● **PROVIDED INFORMATION**
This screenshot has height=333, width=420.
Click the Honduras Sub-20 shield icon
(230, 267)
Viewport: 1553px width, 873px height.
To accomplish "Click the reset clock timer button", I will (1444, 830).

● **WHAT IS NEEDED**
Copy the material above line for line, changing nothing.

● **FINISHED EXERCISE**
This screenshot has height=333, width=420.
Click the Honduras Sub-20 shield icon
(230, 267)
Viewport: 1553px width, 873px height.
To accomplish "Click the reset clock timer button", I will (1444, 830).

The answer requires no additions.